In March, the Government created a National Management Committee for the International Program for the Elimination of Child Labor of the International Bureau of Labor. The Committee falls under the Ministry of Labor and Civil Service and advises on policies for activities aimed at suppression of child labor and to integrate IPEC activities in other national efforts to fight child labor.
e. Acceptable Conditions of Work
The Government administratively determined monthly minimum wage rates, which last were adjusted in 1996. Minimum wages varied according to occupation, with the lowest set at approximately $70 (36,000 CFA francs) per month for the industrial sector; this wage did not provide a decent standard of living for a worker and family. A slightly higher minimum wage rate applied for construction workers. The Government enforced the minimum wage rates only for salaried workers employed by the Government or registered with the social security office.
Labor federations attempted to fight for just treatment under the law for workers when companies failed to meet minimum salary requirements or discriminated between classes of workers, such as local and foreign workers. For example, the sanitary services company ASH continued to pay wages as low as $23 (12,000 CFA francs) a month to female employees who swept the streets of Abidjan. According to their labor federation, labor inspectors continued to ignore this violation of the law. The shipbuilding company Carena continued to discriminate between European engineers who were paid on average $15,600 (8 million CFA francs) a month and their African colleagues who received approximately $1,500 (800,000 CFA francs) a month. Government labor and employment authorities did not take action in these cases.
On July 8, the employees of the oil firm Exxon-Mobil ended a 2-week strike over severance pay packages following the layoff of 25 workers, reported the government newspaper, Fraternite Matin. The workers reportedly considered the severance pay low compared with what their colleagues in Cameroon and Tunisia received. Following negotiations, the company agreed to reassess the package.
Through the Ministry of Employment and the Civil Service, the Government enforced in the formal sector a comprehensive Labor Code that governs the terms and conditions of service for wage earners and salaried workers and provides for occupational safety and health standards. Employees in the formal sector generally were protected against unjust compensation, excessive hours, and arbitrary discharge from employment. The standard legal workweek was 40 hours. The Labor Code requires overtime payment on a graduated scale for additional hours and provides for at least one 24-hour rest period per week.
Working conditions did not improve during the year and in some cases declined. Government labor inspectors could order employers to improve substandard conditions, and a labor court could levy fines if the employer failed to comply with the Labor Code. However, in the large informal sector of the economy, the Government enforced occupational health and safety regulations erratically, if at all. The practice of some labor inspectors accepting bribes was a continuing problem, and observers believed that it was widespread.
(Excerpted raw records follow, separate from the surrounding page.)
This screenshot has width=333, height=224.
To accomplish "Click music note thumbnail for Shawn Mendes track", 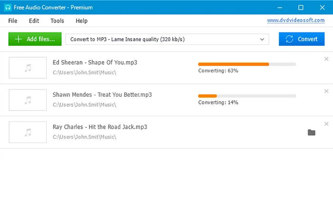I will tap(28, 100).
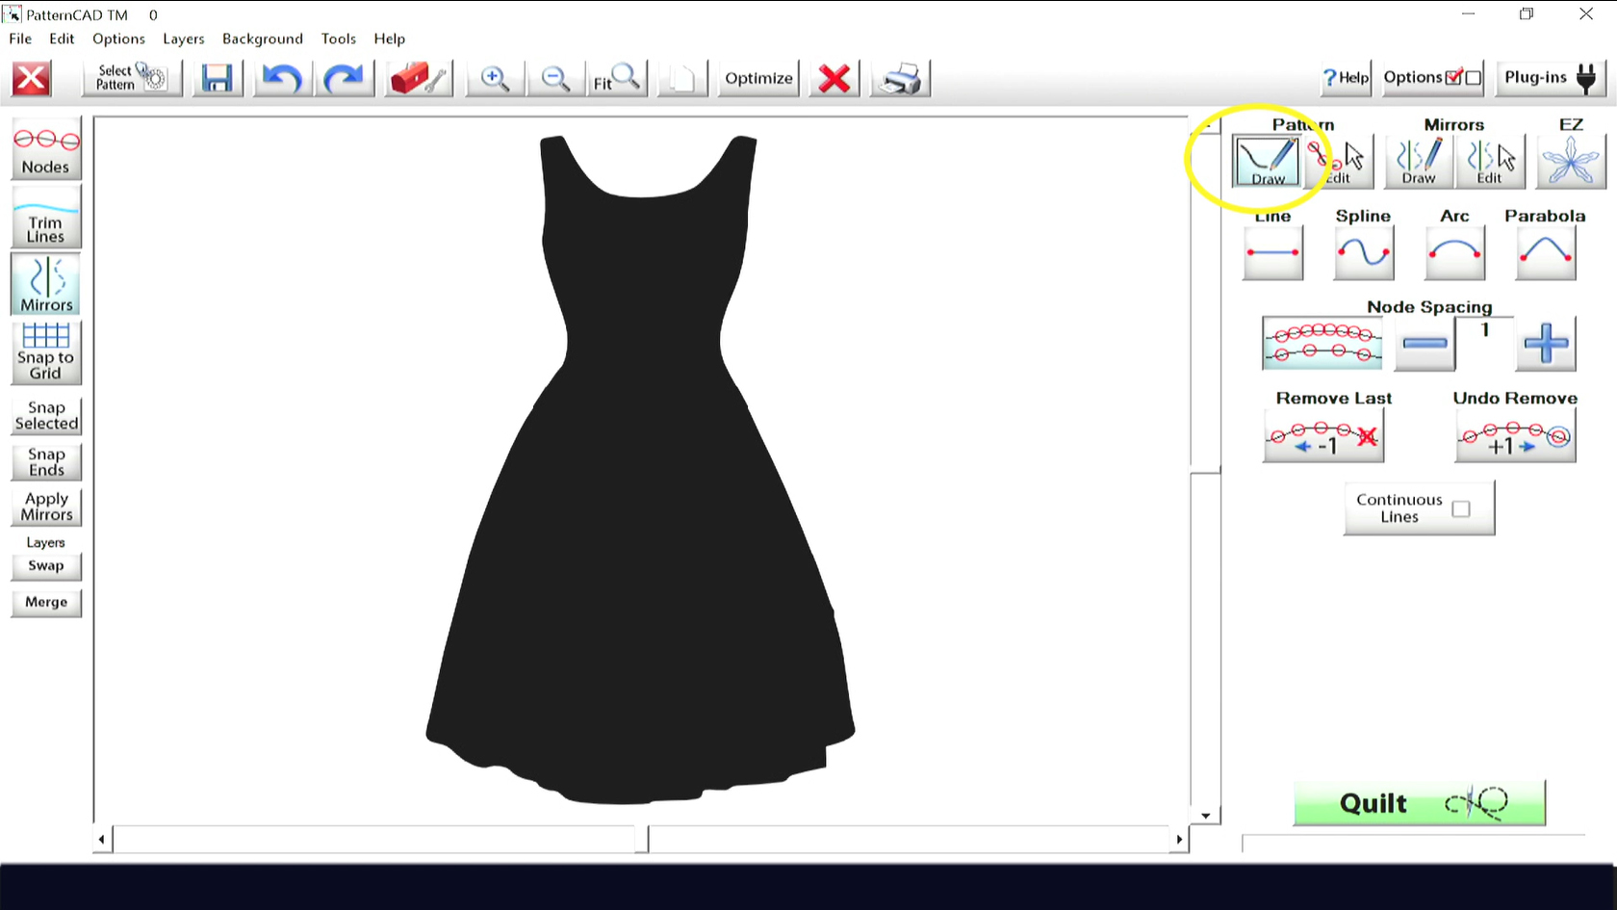Click the Undo Remove node icon
1617x910 pixels.
tap(1515, 437)
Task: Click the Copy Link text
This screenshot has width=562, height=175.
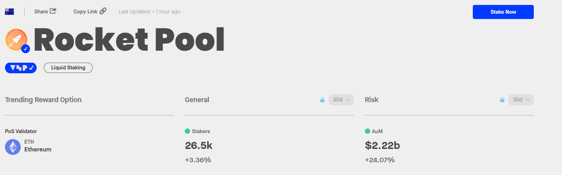Action: click(x=85, y=12)
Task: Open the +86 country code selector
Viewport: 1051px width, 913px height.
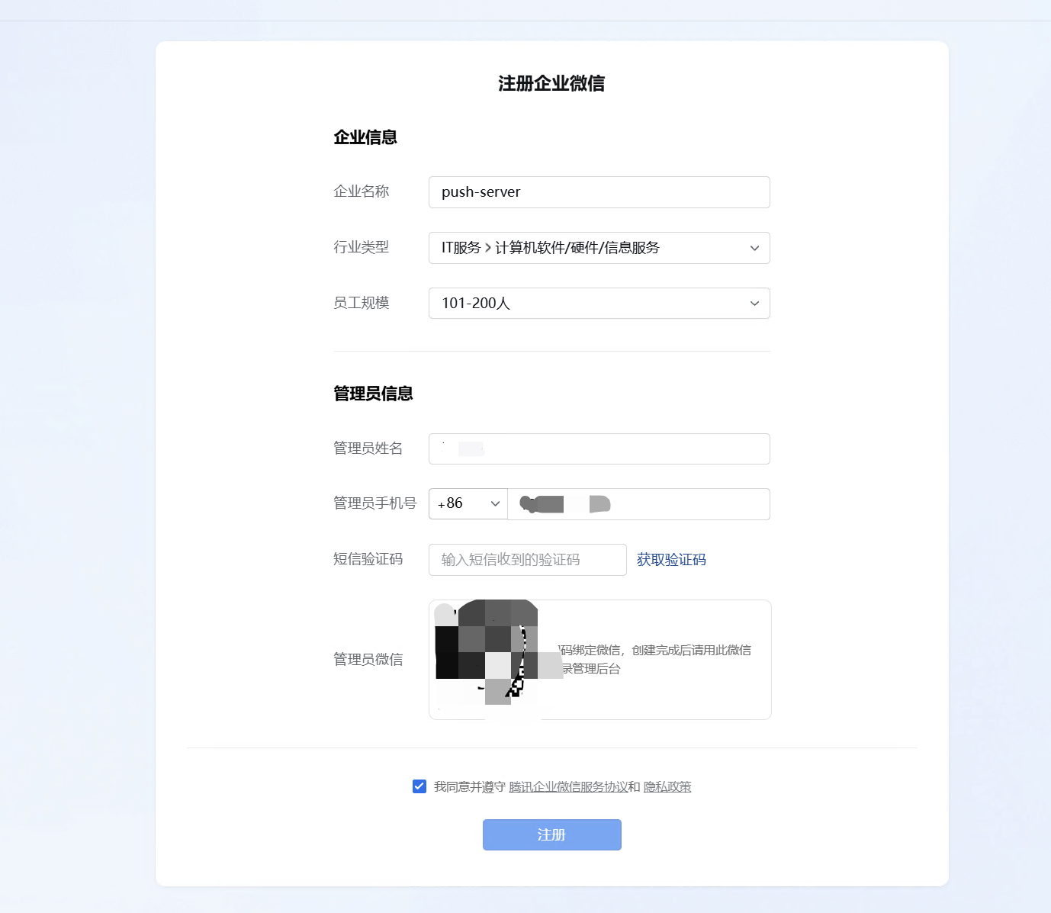Action: point(468,504)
Workers in the formal sector had the right to remove themselves from dangerous work situations without jeopardy to continued employment by utilizing the Ministry of Labor's inspection system to document dangerous working conditions. However, workers in the informal sector ordinarily could not absent themselves from such labor without risking the loss of their employment.
Several million foreign workers, mostly from neighboring countries, typically worked in the informal labor sector, where labor laws did not apply.